[Selected text — start]

Study highlights increased risk of second cancer among breast cancer survivors

By Staff 6 Min Read

  • Having had breast cancer increases women’s as well as men’s risk of a second cancer later by around 25%, according to research.
  • In addition, a new study reports that female survivors of breast cancer are 87% more likely to develop endometrial cancer than their peers while male survivors are 62% more likely to develop pancreatic cancer.
  • The age of cancer diagnosis appears to affect second cancer risk, especially for women, as does economic status.

Having breast cancer increases the risk of certain secondary cancers later in life by a significant margin, according to a new study published in The Lancet Regional Health journal.

In it, researchers from the University of Cambridge in England report that women with a history of breast cancer had an 87% higher risk of endometrial cancer, a 58% higher risk of myeloid leukemia, a 25% higher risk of ovarian cancer, and an 18% higher risk of pancreatic cancer.

Male survivors of breast cancer had a 62% higher risk of pancreatic cancer, a 31% higher risk of myeloid leukemia, and a 17% higher risk of colorectal cancer than their peers who hadn’t had cancer.

Male breast cancer is rare, with male survivors making up just 3,562 of the study cohort compared to 581,403 female cancer survivors in the study period between 1995 and 2019.

In the past, researchers have reported that women and men who survive breast cancer are 24% and 27% more likely to develop a second cancer compared to those who’ve never had breast cancer.

“It’s not always known why some cancer survivors develop a secondary unrelated cancer,” said Dr. Luke Chen, a medical oncologist and hematologist at City of Hope Orange County in California who was not involved in the study.

“We do know that radiation therapy for one form of cancer can put some people at higher risk for developing a second cancer, such as several types of leukemia,” Chen told Medical News Today. “Certain kinds of chemotherapy have also been linked with second cancers such as myelodysplastic syndrome, acute myelogenous leukemia, and acute lymphocytic leukemia.”

The new study also found differences in second cancer risk relative to the age someone had cancer the first time. For instance, women diagnosed with breast cancer before age 50 were 86% more likely to develop a second primary cancer compared to their peers, whereas those diagnosed with breast cancer after age 50 only had a 17% increased risk of a second primary cancer.

This could be because younger female breast cancer cases are more likely to occur in women genetically predisposed to be at higher risk, the study authors stated.

“Secondary malignancies in cancer are unfortunately not a new discovery,” said Dr. Daniel Landau, a hematologist/oncologist and expert contributor for The Mesothelioma Center who wasn’t involved in the study.

“Many cancers are known to have associations with other cancers later on,” Landau explained to Medical News Today. “Breast cancer is one of these cancers. This could occur for a number of different reasons. Many cancers have a genetic link to them. For instance, people who have BRCA mutations are prone to breast cancer. But that same gene always raises the risk of other cancers such as ovarian cancer and prostate cancer.”

[Selected text — finish]

> _Using the information_:
(a) From the article on second cancers among breast cancer survivors, list each cancer that women with a history of breast cancer were found to have a higher risk of, together with the percentage increase reported for it.
(b) Extend the article on second cancers among breast cancer survivors with a few paragraphs that pick up after its final sentence.
The dataset records play no role in the tasks.

[Exercise data — start]

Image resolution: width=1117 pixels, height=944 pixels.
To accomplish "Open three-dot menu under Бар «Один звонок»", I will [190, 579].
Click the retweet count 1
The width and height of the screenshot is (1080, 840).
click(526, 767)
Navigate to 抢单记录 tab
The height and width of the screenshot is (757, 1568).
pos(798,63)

[Exercise data — finish]
[Exercise data — start]

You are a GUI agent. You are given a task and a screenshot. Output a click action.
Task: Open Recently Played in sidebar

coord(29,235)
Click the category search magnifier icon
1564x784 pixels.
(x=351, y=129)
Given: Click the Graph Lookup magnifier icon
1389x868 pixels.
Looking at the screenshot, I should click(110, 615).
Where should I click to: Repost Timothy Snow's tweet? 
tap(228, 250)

[Exercise data — finish]

> _Exercise responses_:
(a) Endometrial cancer (87% higher risk), myeloid leukemia (58% higher risk), ovarian cancer (25% higher risk) and pancreatic cancer (18% higher risk).

(b)
Experts said the new study was high quality, although further research will be necessary to confirm the findings.

“This particular study is a retrospective analysis where large amounts of data are examined. These studies are great for looking for associations and trends, but in order to more directly prove an association, we often favor prospective studies,” Landau said. “Instead of looking backward, we take patients and follow them forward so we can study what happens over time. Still, given how many patients were included in the study, we do believe the association exists.”

The researchers also found an increased risk of second cancer among breast cancer survivors can depend on socioeconomic factors.

The most socioeconomically deprived quintile in the study had a 35% higher risk of second primary cancer than the least socioeconomically deprived, the researchers reported.

“The study’s finding linking socioeconomic factors to a higher risk of cancer recurrence is concerning but not surprising,” Chen said. “Lack of access to breast cancer resources is an all too common occurrence in underserved communities, including those in the United States… As a cancer specialist, I view advocacy for equitable access to lifesaving breast cancer screenings, treatment, and education as an important part of my job.”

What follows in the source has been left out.